Responses to Infectious Diseases in Burma’s Border Regions
• UN agencies, national and local governments, and international and local NGOs must
cooperate closely to develop health care programs along Burma’s borders. Some of the
highest rates of TB, malaria, and HIV/AIDS in Burma are found along its frontiers. Yet
the Burmese government provides little or no public services, including health care, to
people living in the border regions and limits the travel of international organizations to
conflicted areas of the border. Some ethnic-based organizations provide health care in
these areas, but their resources are extremely limited. These organizations need to receive
greater support. In addition, health care programs must be initiated across the border and
brought to the Burmese frontier. The Back Pack Health Worker Team operates out of
western Thailand and sends supplied health care workers on foot into eastern Burma to
gather medical data and provide medical treatment and preventative care. It represents
one successful cross-border model that should be expanded and replicated on Burma’s
borders with China, India, and Bangladesh.
• The governments of Burma and its neighbors must stop obstructing the passage of
medical supplies and health care workers across the borders and develop national
policies that promote cross-border health care. The Burmese frontier appears to be
permeable to almost everything—people, timber, gems, natural gas, and infectious
diseases—except public health programming. In order for cross-border health programs
to reach people living in Burmese conflict and cease-fire zones, the governments of
Burma and its neighbors must stop obstructing the passage of medical supplies and health
workers and develop national policies to support these efforts.
Regional Coordination and Response
• UN agencies, national and local governments, and international and local NGOs must
cooperate closely to facilitate greater information-sharing and collaboration among
agencies and organizations working to lessen the burden of infectious diseases in
Burma and its border regions. These institutions should also work together to develop
a regional response to the growing problem of counterfeit antimalarial drugs. In
January 2007, our two centers, in collaboration with the Global Health Access Program,
convened a regional conference on “Responding to Infectious Diseases in the Border
Regions of South and Southeast Asia” in Bangkok, Thailand. The conference brought
together 190 participants, representing 95 institutions from nine countries—Australia,
Bangladesh, Burma, China, India, Thailand, Singapore, United States, and Vietnam—to
discuss the efforts of governments, UN agencies, nongovernmental organizations, and
health clinics to combat infectious diseases in Burma and its border regions. Conference
speakers highlighted some of the key challenges health professionals face as they
confront the spread of communicable diseases in the region. These include limited
disease surveillance and data collection; divergence of “official” statistics with data from
conflict zones; the paucity of data from narcotics surveillance, including drug availability
and use and data on infectious disease prevalence and incidence among drug users; lack
of prevention and treatment programs; and widespread violations of international
humanitarian law and medical neutrality in some border regions that restrict the ability of
health professionals to access vulnerable communities.
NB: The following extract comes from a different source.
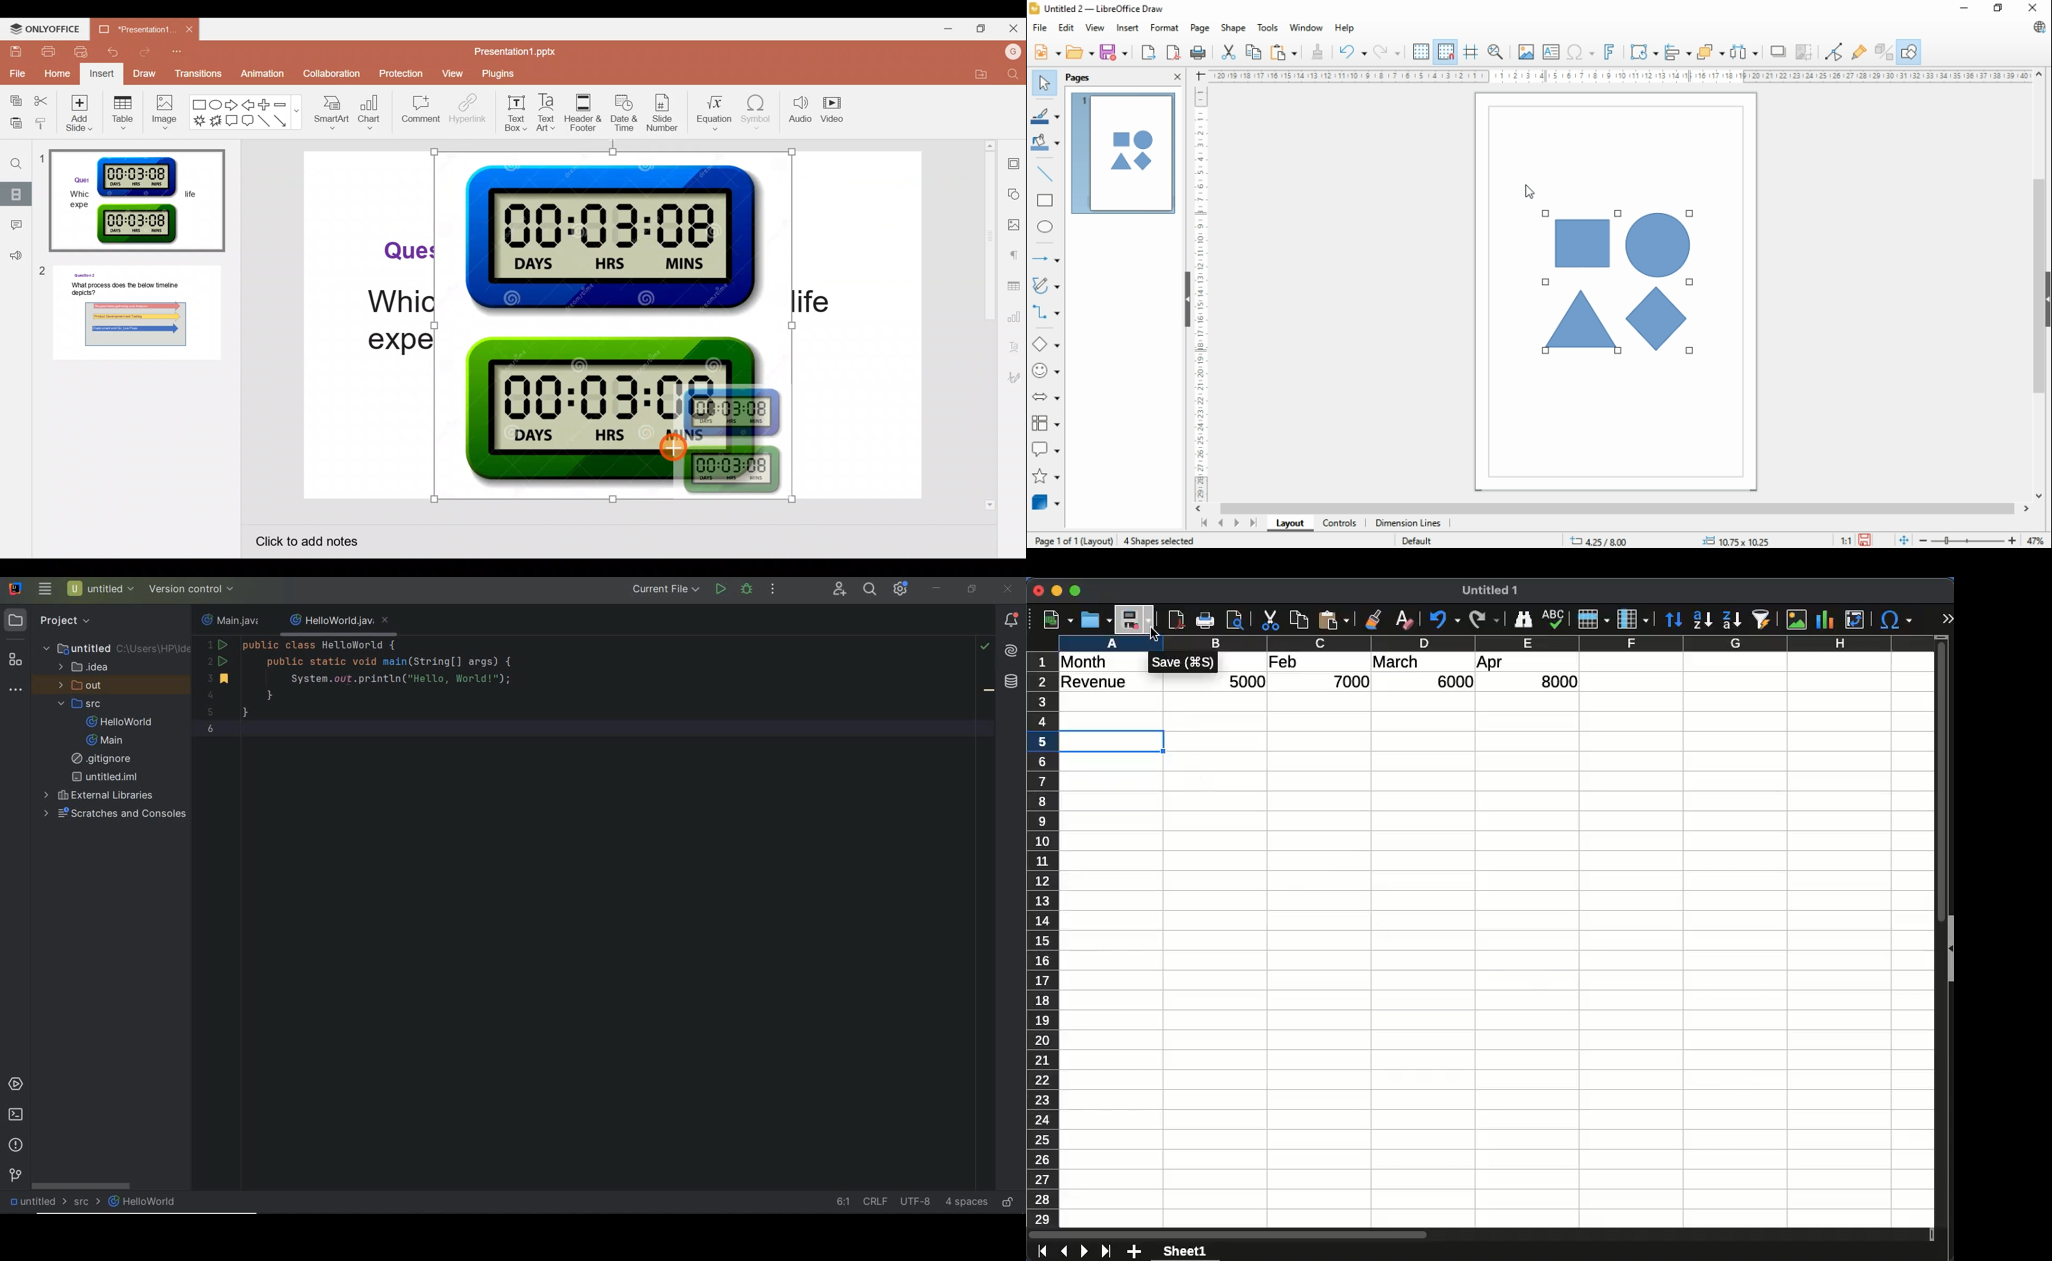 The height and width of the screenshot is (1288, 2072). I want to click on zoom in/zoom out slider, so click(1967, 540).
Conference participants, especially from the NGO sector, stressed the need to: (1)
implement a mapping process, utilizing global-positioning technologies, to record the
location, activities, and service-range of health-based organizations working to combat
infectious diseases in Burma and the border regions; (2) convene a series of borderspecific
training workshops to standardize procedures for surveillance, data collection,
analysis, and dissemination of information about infectious diseases in the region; (3)
convene a second regional conference to report on the progress in implementing
standardized procedures for data collection and analysis and to meet with colleagues and
donors from the region; and (4) promote the development and capacity of communitybased
health organizations to provide health care for their own people.